# Inhalt von Webseite auslesen



## N00bie :) (12. Jul 2004)

Hi Leute, ich habe mit Hilfe eines Buches dieses kleine Programm erstellt, was mit einer Url als Parameter
den Quelltext der Url zurückliefert.
Nun wollte ich mal fragen ob jemand eine Möglichkeit sieht, nicht den Quelltext, sondern de "richitigen" Text der auf der entsprechenden Website angezeigt wird zu entnehmen, quasi als würde ich mit Strg+A alles auf der Seite markieren..  :bahnhof: ???

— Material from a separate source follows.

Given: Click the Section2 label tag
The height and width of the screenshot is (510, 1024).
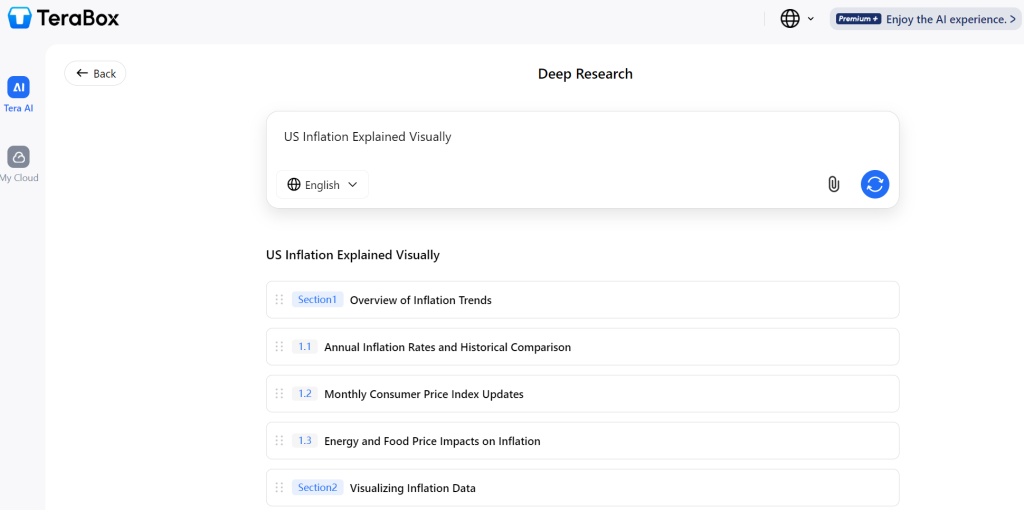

Jemand ne Idee, oder ist das so gar nicht umzusetzen


Danke und Gruß
N00bie




```
import javax.swing.*;
import java.awt.*;
import java.awt.event.*;
import java.net.*;
import java.io.*;

public class GetFile {
    public static void main(String[] arguments) {
        if (arguments.length == 1) {
            PageFrame page = new PageFrame(arguments[0]);
            page.show();
        } else
            System.out.println("Usage: java GetFile url");
    }
}

class PageFrame extends JFrame {
    JTextArea box = new JTextArea("Getting data ...");
    URL page;

    public PageFrame(String address) {
        super(address);
        setSize(600, 300);
        JScrollPane pane = new JScrollPane(box);
        getContentPane().add(pane);
        WindowListener l = new WindowAdapter() {
            public void windowClosing(WindowEvent evt) {
                System.exit(0);
            }
        };
        addWindowListener(l);

        try {
            page = new URL(address);
            getData(page);
        } catch (MalformedURLException e) {
            System.out.println("Bad URL: " + address);
        }
    }

    void getData(URL url) {
        URLConnection conn = null;
        InputStreamReader in;
        BufferedReader data;
        String line;
        StringBuffer buf = new StringBuffer();
        try {
            conn = this.page.openConnection();
            conn.connect();
            box.setText("Connection opened ...");

            in = new InputStreamReader(conn.getInputStream());
            data = new BufferedReader(in);

            box.setText("Reading data ...");
            while ((line = data.readLine()) != null)
                buf.append(line + "\n");

            box.setText(buf.toString());
        } catch (IOException e) {
            System.out.println("IO Error:" + e.getMessage());
        }
    }

}
```


----------



## bygones (12. Jul 2004)

quelltext in einen string einlesen, dann über regex alle code tags entfernen


```
String text = // einlesen der URL
text = text.replaceAll("</?.+?>", "");
```


----------



## Guest (12. Jul 2004)

Ja, das Hauptproblem besteht aber darin, dass ich gerne Inhalte von Seiten kopieren würde, die das Auslesen
des Quelltextes nicht erlauben oder irgendwelche Php Seiten, deren Quelltext sich nicht mit dem deckt, was man sehen kann. Deswegen fragte ich ob es auch eine Möglichkeit gibt, den text auf der Seite quasi wirklich zu markieren.


----------



## meez (12. Jul 2004)

Htmlparser: http://htmlparser.sourceforge.net


----------